Comparisons between South Korea and the Philippines can be tempting.  I can’t help but succumb to the temptation after covering this month’s election of Ferdinand “Bongbong” Marcos as president of the Philippines and then observing, via the internet, the inauguration in Seoul the next day of Yoon Suk-yeol as president of the Republic of Korea.

Both South Korea and the Philippines, different though they appear, have adopted  forms of democracy, and both have strong historic ties with the United States.  Both are American allies, bound to the U.S. by elaborate treaty arrangements after terrible wars, and both have to worry about the overwhelming power of China.

After years of reporting from both countries, however, I’m equally impressed by the differences in culture, society, outlook and aspirations. Those differences are etched clearly in comparing the elections and types of men who got elected.

Bongbong, as he’s universally known, won by such a wide margin that he would appear to be not only hugely popular but also a symbol of hope for a country mired in poverty and corruption. The chances of his battling these dark forces, however, are nil. His father, the late Ferdinand Marcos, ousted in the People Power Revolution of 1985-1986, and his mother, Imelda, were so thoroughly corrupt that it’s beyond imagination to think their son and heir could return the family to Malacanang Palace, from which, covering the “revolution” for USA Today, I saw them being flown away by U.S. helicopters.

How the wheel of history has turned. Bongbong and his 92-year-old mother, two sisters and assorted relatives, will resume occupancy of the palace next month in an atmosphere of triumph, vindication and revenge. Bongbong’s election came about after a massive internet campaign that had been going on for years. He and those around him simply inundated Facebook and every other channel with boasts of all the good his father had done in 20 years in power, half of it after imposing martial law in which tens of thousands were jailed and several thousand killed.

The Marcos family machine said martial law was needed to fight communist revolt and denied the corruption charges as fake news. Many of the cases against Ferdinand Marcos and Imelda are still in the courts in the United States and the Philippines. Bongbong will no doubt get rid of all charges in the Philippines, but he can’t go to the United States as long as he’s in danger of being arrested and hauled into court.

The story of President Yoon’s rise in South Korea could hardly be more different. For one thing, Yoon got elected by the narrowest of margins over a candidate who bore the hopes of the Candlelight Revolution of 2016-2017 that resulted in the impeachment, jailing and ouster of his predecessor, Park Geun-hye. Yoon, like Bongbong, is conservative, but he has a far different vision of how to deal with China and also North Korea.

Bongbong, following in the footsteps of the Philippines’ outgoing President Rodrigo Duterte, is likely to downgrade the U.S. alliance in the interests of resolution of China’s claim to the entire South China Sea. Yoon has pledged to adopt a firm policy toward North Korea, insisting on denuclearization in contrast to the efforts by his predecessor, Moon Jae-in, at striking up dialogue with North Korea’s Kim Jong-un. 

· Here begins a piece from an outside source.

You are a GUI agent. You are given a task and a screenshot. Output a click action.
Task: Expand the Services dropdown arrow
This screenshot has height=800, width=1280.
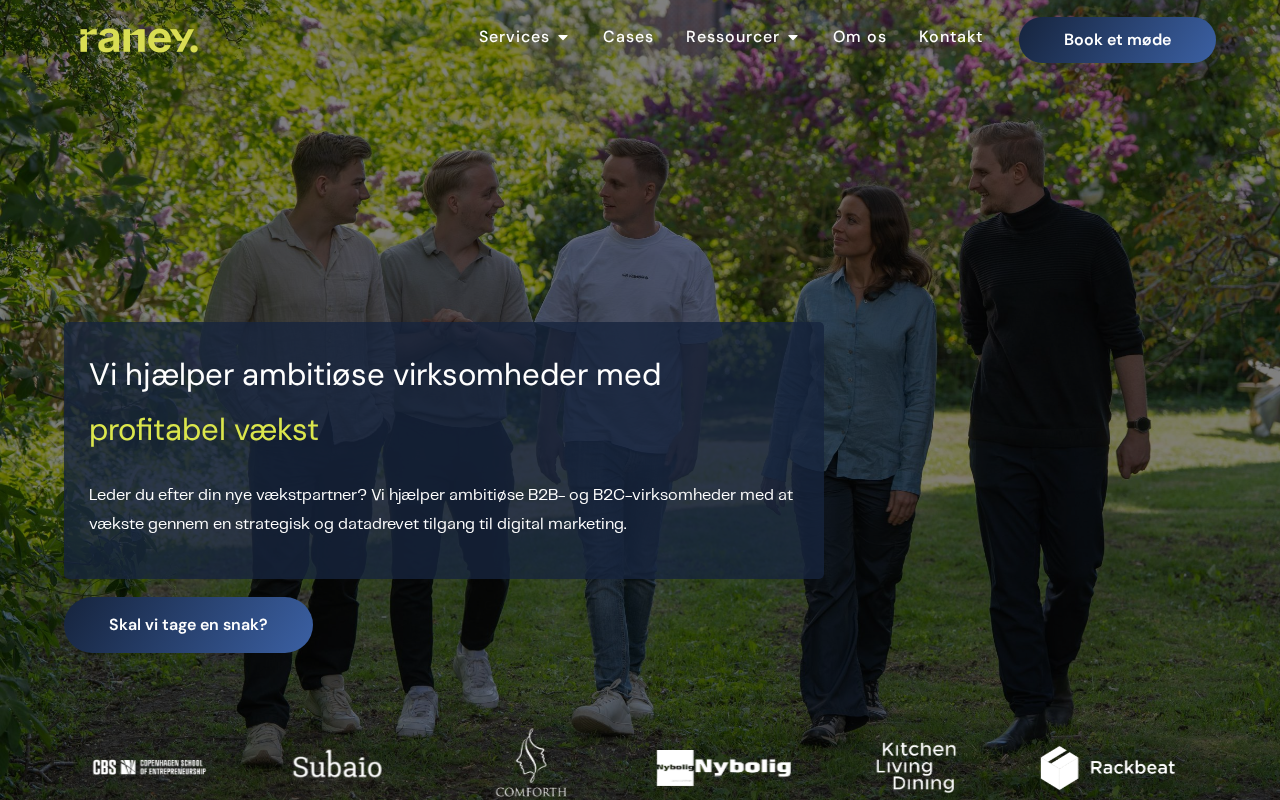[563, 38]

Yoon would also like to reach an accommodation with China but not at the cost of South Korea’s alliance with the United States. That won’t be easy any more than it’s easy for the Philippines, upset by China blockading fishing boats and taking over small islets, to get along with the Chinese.

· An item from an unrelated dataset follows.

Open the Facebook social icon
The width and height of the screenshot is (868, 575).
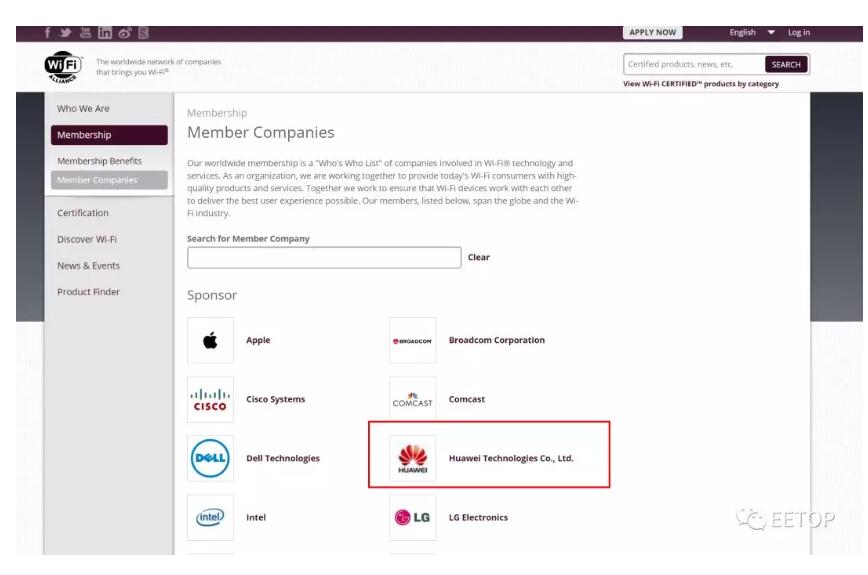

Basic attitudes, however, differentiate Bongbong from Yoon. Scholar Paul Hutchcroft in a chapter for a book published more than a decade ago, compares the “developmental achievements” of Park Geun-hye’s father, the long-ruling, dictatorial Park Chung-hee, with the “predatory debacle in the Philippines” of Bongbong’s father, the equally long-ruling dictator Ferdinand Marcos.

“While Park is recalled for things both ‘admirable and appalling,’” he wrote, “Marcos’s name tends to bring forth almost entirely unambiguous memories of brutality, looting and decay.” Having come to power “under extremely favorable circumstances,” Hutchcroft said, “he systematically plundered his country and subverted its institutions for his own self-aggrandizing goals.”

That’s where South Korea and the Philippines are so different. Korea may face similar issues but not on such an horrendous scale. Yoon has assumed office unfettered by family ties while Bongbong continues in the tradition of a family steeped in corruption and power-grabbing. If Korea is a democracy, the Philippines is a kleptocracy.